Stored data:
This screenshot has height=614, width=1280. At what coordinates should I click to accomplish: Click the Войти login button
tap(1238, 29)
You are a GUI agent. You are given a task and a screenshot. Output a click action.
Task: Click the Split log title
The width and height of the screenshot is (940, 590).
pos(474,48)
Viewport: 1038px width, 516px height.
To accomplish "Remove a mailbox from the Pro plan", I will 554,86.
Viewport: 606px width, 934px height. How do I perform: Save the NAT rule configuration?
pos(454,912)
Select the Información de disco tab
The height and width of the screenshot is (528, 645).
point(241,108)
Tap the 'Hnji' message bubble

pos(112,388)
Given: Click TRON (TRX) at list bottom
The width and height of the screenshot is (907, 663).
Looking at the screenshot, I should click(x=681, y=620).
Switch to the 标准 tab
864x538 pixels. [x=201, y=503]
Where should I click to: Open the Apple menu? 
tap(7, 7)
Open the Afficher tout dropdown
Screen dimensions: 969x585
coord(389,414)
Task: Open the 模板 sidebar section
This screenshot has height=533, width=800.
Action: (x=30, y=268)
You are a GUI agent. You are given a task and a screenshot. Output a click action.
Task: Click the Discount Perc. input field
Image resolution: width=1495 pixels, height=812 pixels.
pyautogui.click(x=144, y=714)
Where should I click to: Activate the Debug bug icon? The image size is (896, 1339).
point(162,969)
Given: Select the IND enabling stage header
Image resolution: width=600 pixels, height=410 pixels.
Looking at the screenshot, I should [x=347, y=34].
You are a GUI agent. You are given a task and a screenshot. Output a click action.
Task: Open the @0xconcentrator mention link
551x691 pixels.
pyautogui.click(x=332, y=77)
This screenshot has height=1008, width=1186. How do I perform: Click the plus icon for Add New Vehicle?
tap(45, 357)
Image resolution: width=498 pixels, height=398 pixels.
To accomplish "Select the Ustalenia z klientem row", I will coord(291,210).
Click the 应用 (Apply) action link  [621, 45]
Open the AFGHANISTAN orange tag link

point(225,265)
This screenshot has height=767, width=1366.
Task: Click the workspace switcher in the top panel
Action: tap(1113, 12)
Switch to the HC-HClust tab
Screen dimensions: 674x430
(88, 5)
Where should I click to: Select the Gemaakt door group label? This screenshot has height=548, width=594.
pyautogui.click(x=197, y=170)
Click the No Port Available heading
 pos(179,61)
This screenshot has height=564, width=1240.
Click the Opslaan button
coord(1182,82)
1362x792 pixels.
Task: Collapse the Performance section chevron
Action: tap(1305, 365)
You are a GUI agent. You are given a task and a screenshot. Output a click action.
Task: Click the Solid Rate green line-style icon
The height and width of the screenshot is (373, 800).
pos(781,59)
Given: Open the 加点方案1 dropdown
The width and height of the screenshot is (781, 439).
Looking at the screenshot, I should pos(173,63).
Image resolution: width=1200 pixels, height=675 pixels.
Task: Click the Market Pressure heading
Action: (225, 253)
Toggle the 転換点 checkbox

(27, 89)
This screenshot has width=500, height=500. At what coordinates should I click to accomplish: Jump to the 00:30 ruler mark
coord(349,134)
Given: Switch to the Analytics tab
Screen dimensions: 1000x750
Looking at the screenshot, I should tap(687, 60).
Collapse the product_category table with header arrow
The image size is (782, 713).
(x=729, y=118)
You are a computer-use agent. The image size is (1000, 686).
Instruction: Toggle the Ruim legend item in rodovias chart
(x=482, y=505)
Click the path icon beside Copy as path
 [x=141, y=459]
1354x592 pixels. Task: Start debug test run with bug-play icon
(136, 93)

*PROBLEM DESCRIPTION*. All the records above need to be restated exactly, line by line.

*ANSWER TO THE EXERCISE*.
This screenshot has height=614, width=1280. At what coordinates should I click to accomplish: Click the Войти login button
tap(1238, 29)
You are a GUI agent. You are given a task and a screenshot. Output a click action.
Task: Click the Split log title
The width and height of the screenshot is (940, 590).
pos(474,48)
Viewport: 1038px width, 516px height.
To accomplish "Remove a mailbox from the Pro plan", I will 554,86.
Viewport: 606px width, 934px height. How do I perform: Save the NAT rule configuration?
pos(454,912)
Select the Información de disco tab
The height and width of the screenshot is (528, 645).
point(241,108)
Tap the 'Hnji' message bubble

pos(112,388)
Given: Click TRON (TRX) at list bottom
The width and height of the screenshot is (907, 663).
Looking at the screenshot, I should click(x=681, y=620).
Switch to the 标准 tab
864x538 pixels. [x=201, y=503]
Where should I click to: Open the Apple menu? 
tap(7, 7)
Open the Afficher tout dropdown
Screen dimensions: 969x585
coord(389,414)
Task: Open the 模板 sidebar section
This screenshot has height=533, width=800.
Action: (x=30, y=268)
You are a GUI agent. You are given a task and a screenshot. Output a click action.
Task: Click the Discount Perc. input field
Image resolution: width=1495 pixels, height=812 pixels.
pyautogui.click(x=144, y=714)
Where should I click to: Activate the Debug bug icon? The image size is (896, 1339).
point(162,969)
Given: Select the IND enabling stage header
Image resolution: width=600 pixels, height=410 pixels.
Looking at the screenshot, I should [x=347, y=34].
You are a GUI agent. You are given a task and a screenshot. Output a click action.
Task: Open the @0xconcentrator mention link
551x691 pixels.
pyautogui.click(x=332, y=77)
This screenshot has height=1008, width=1186. How do I perform: Click the plus icon for Add New Vehicle?
tap(45, 357)
Image resolution: width=498 pixels, height=398 pixels.
To accomplish "Select the Ustalenia z klientem row", I will coord(291,210).
Click the 应用 (Apply) action link  [621, 45]
Open the AFGHANISTAN orange tag link

point(225,265)
This screenshot has height=767, width=1366.
Task: Click the workspace switcher in the top panel
Action: tap(1113, 12)
Switch to the HC-HClust tab
Screen dimensions: 674x430
(88, 5)
Where should I click to: Select the Gemaakt door group label? This screenshot has height=548, width=594.
pyautogui.click(x=197, y=170)
Click the No Port Available heading
 pos(179,61)
This screenshot has height=564, width=1240.
Click the Opslaan button
coord(1182,82)
1362x792 pixels.
Task: Collapse the Performance section chevron
Action: tap(1305, 365)
You are a GUI agent. You are given a task and a screenshot. Output a click action.
Task: Click the Solid Rate green line-style icon
The height and width of the screenshot is (373, 800).
pos(781,59)
Given: Open the 加点方案1 dropdown
The width and height of the screenshot is (781, 439).
Looking at the screenshot, I should pos(173,63).
Image resolution: width=1200 pixels, height=675 pixels.
Task: Click the Market Pressure heading
Action: (225, 253)
Toggle the 転換点 checkbox

(27, 89)
This screenshot has width=500, height=500. At what coordinates should I click to accomplish: Jump to the 00:30 ruler mark
coord(349,134)
Given: Switch to the Analytics tab
Screen dimensions: 1000x750
Looking at the screenshot, I should tap(687, 60).
Collapse the product_category table with header arrow
The image size is (782, 713).
(x=729, y=118)
You are a computer-use agent. The image size is (1000, 686).
Instruction: Toggle the Ruim legend item in rodovias chart
(x=482, y=505)
Click the path icon beside Copy as path
 [x=141, y=459]
1354x592 pixels. Task: Start debug test run with bug-play icon
(136, 93)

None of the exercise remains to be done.